KHARTOUM (Reuters) - Sudan's central bank has received "a large amount" of hard currency from abroad and plans to use it to stabilize the pound following the local currency's effective devaluation, the deputy central bank governor said in remarks published on Saturday.

Deputy governor Badr el-Din Mahmoud told al-Sudani newspaper the central bank had received the foreign currency from "friendly" countries. "It arrived in the treasury of the central bank in the past few days," he said, without elaborating.

"We will meet the country's currency demands until the end of this and next year," he said, adding that all requests to fund imports would be met.

He did not give any details of where the money came from or the terms under which it had been transferred to Sudan. Sudanese newspapers reported earlier this year Qatar would give Sudan $2 billion in aid but this was never confirmed by either country.

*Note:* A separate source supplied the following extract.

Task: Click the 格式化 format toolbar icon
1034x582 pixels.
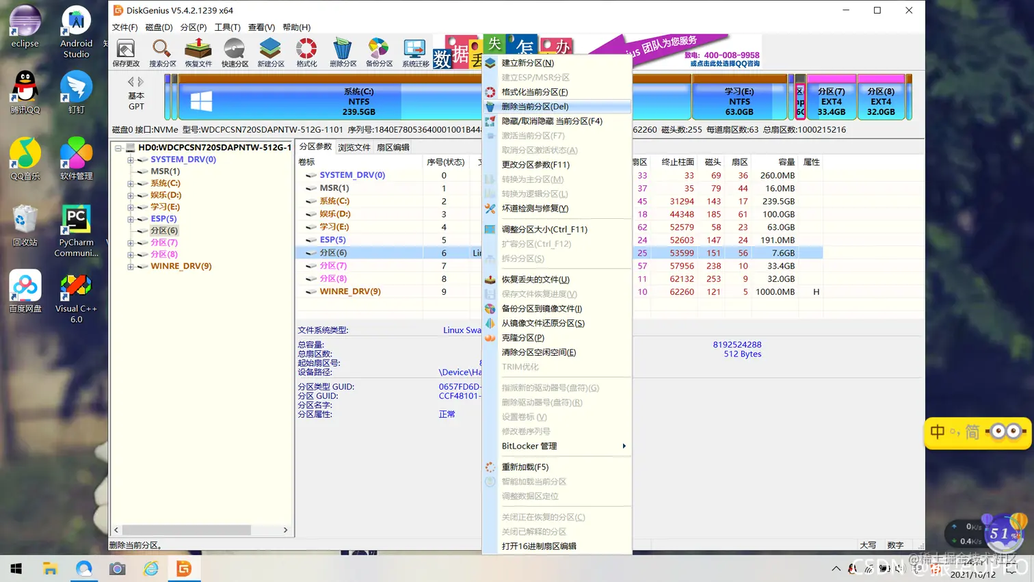Action: click(x=306, y=49)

The deputy governor was not immediately available for comment on Saturday.

Sudan's economy has been battered since the country lost three-quarters of its oil production to South Sudan when the latter became independent in July.

The loss of oil revenues, the main source of state income and dollar inflows, has hit the pound hard and driven up inflation. One dollars buys around 5.5 Sudanese pounds on the black market, way above the official rate of around 2.7.

Sudan said on Friday it would allow foreign exchange bureau and banks to trade dollars at a level close to the black market rate, to end the increasingly widening spread over the official rate, a move that effectively devalued the currency.

Deputy governor Mahmoud told the newspaper exchange bureaux could set a dollar rate they found appropriate, while the central bank would consult commercial banks this week to set a rate below 5 pounds.

He said the new rate would erase the black market. "It will end (the spread) with one single rate."

He also said Sudan had made $1 billion from gold sales so far this year and expects to make $3 billion in 2012, upping a previous forecast of $2.5 billion from gold sales. Exports would benefit from a new gold refinery in Khartoum that just started work, he added.

Sudan is hoping to develop its gold, agriculture and other industries to make up for the loss of oil. But experts say Sudan's gold exports are hard to verify because much of the output comes from amateur seekers whose output is hard to verify and partly gets smuggled abroad.

As a result of a scarcity of dollars, inflation shot up to 28.6 percent in April, more than triple the level of November 2010. Sudan needs to import much of its needs.